**To do**
Please echo every one of the lines below word for word.

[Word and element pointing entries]
----

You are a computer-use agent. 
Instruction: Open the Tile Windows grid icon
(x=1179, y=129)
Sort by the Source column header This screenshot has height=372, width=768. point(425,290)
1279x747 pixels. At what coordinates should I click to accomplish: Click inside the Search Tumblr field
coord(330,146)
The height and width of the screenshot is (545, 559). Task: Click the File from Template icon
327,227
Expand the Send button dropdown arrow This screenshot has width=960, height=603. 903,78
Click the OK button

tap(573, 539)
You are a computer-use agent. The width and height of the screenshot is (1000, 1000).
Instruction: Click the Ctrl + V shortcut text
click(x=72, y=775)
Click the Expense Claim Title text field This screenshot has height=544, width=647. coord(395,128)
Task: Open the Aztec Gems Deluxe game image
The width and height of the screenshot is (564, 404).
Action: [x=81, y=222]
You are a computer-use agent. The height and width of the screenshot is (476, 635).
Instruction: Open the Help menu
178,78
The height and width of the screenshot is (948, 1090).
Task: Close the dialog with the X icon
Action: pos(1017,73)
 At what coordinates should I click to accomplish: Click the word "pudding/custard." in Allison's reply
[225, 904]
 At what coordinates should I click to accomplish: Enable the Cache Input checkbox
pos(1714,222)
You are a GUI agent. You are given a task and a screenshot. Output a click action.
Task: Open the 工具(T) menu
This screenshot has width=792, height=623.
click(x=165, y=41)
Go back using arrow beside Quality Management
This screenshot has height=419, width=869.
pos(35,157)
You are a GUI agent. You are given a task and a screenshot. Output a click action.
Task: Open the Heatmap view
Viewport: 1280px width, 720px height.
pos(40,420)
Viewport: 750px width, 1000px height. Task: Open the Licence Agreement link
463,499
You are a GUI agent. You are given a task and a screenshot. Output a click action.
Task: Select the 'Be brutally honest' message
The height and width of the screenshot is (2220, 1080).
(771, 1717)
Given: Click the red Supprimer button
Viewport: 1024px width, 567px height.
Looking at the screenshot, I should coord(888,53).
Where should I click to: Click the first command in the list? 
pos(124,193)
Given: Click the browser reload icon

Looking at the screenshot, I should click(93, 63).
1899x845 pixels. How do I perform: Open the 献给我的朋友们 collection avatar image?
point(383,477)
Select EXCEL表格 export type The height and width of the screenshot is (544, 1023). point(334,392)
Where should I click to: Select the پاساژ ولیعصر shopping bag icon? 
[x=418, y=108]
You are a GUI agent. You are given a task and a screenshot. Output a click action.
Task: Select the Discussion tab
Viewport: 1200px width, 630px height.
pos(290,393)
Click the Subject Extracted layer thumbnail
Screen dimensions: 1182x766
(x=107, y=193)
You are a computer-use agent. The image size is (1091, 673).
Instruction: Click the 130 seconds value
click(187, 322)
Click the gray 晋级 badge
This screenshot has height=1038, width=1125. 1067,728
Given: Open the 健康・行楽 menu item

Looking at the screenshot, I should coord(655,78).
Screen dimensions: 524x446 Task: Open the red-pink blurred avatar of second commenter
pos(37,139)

----

**Solution for this exercise**
You are a computer-use agent. 
Instruction: Open the Tile Windows grid icon
(x=1179, y=129)
Sort by the Source column header This screenshot has height=372, width=768. point(425,290)
1279x747 pixels. At what coordinates should I click to accomplish: Click inside the Search Tumblr field
coord(330,146)
The height and width of the screenshot is (545, 559). Task: Click the File from Template icon
327,227
Expand the Send button dropdown arrow This screenshot has width=960, height=603. 903,78
Click the OK button

tap(573, 539)
You are a computer-use agent. The width and height of the screenshot is (1000, 1000).
Instruction: Click the Ctrl + V shortcut text
click(x=72, y=775)
Click the Expense Claim Title text field This screenshot has height=544, width=647. coord(395,128)
Task: Open the Aztec Gems Deluxe game image
The width and height of the screenshot is (564, 404).
Action: [x=81, y=222]
You are a computer-use agent. The height and width of the screenshot is (476, 635).
Instruction: Open the Help menu
178,78
The height and width of the screenshot is (948, 1090).
Task: Close the dialog with the X icon
Action: pos(1017,73)
 At what coordinates should I click to accomplish: Click the word "pudding/custard." in Allison's reply
[225, 904]
 At what coordinates should I click to accomplish: Enable the Cache Input checkbox
pos(1714,222)
You are a GUI agent. You are given a task and a screenshot. Output a click action.
Task: Open the 工具(T) menu
This screenshot has width=792, height=623.
click(x=165, y=41)
Go back using arrow beside Quality Management
This screenshot has height=419, width=869.
pos(35,157)
You are a GUI agent. You are given a task and a screenshot. Output a click action.
Task: Open the Heatmap view
Viewport: 1280px width, 720px height.
pos(40,420)
Viewport: 750px width, 1000px height. Task: Open the Licence Agreement link
463,499
You are a GUI agent. You are given a task and a screenshot. Output a click action.
Task: Select the 'Be brutally honest' message
The height and width of the screenshot is (2220, 1080).
(771, 1717)
Given: Click the red Supprimer button
Viewport: 1024px width, 567px height.
Looking at the screenshot, I should coord(888,53).
Where should I click to: Click the first command in the list? 
pos(124,193)
Given: Click the browser reload icon

Looking at the screenshot, I should click(93, 63).
1899x845 pixels. How do I perform: Open the 献给我的朋友们 collection avatar image?
point(383,477)
Select EXCEL表格 export type The height and width of the screenshot is (544, 1023). point(334,392)
Where should I click to: Select the پاساژ ولیعصر shopping bag icon? 
[x=418, y=108]
You are a GUI agent. You are given a task and a screenshot. Output a click action.
Task: Select the Discussion tab
Viewport: 1200px width, 630px height.
pos(290,393)
Click the Subject Extracted layer thumbnail
Screen dimensions: 1182x766
(x=107, y=193)
You are a computer-use agent. The image size is (1091, 673).
Instruction: Click the 130 seconds value
click(187, 322)
Click the gray 晋级 badge
This screenshot has height=1038, width=1125. 1067,728
Given: Open the 健康・行楽 menu item

Looking at the screenshot, I should coord(655,78).
Screen dimensions: 524x446 Task: Open the red-pink blurred avatar of second commenter
pos(37,139)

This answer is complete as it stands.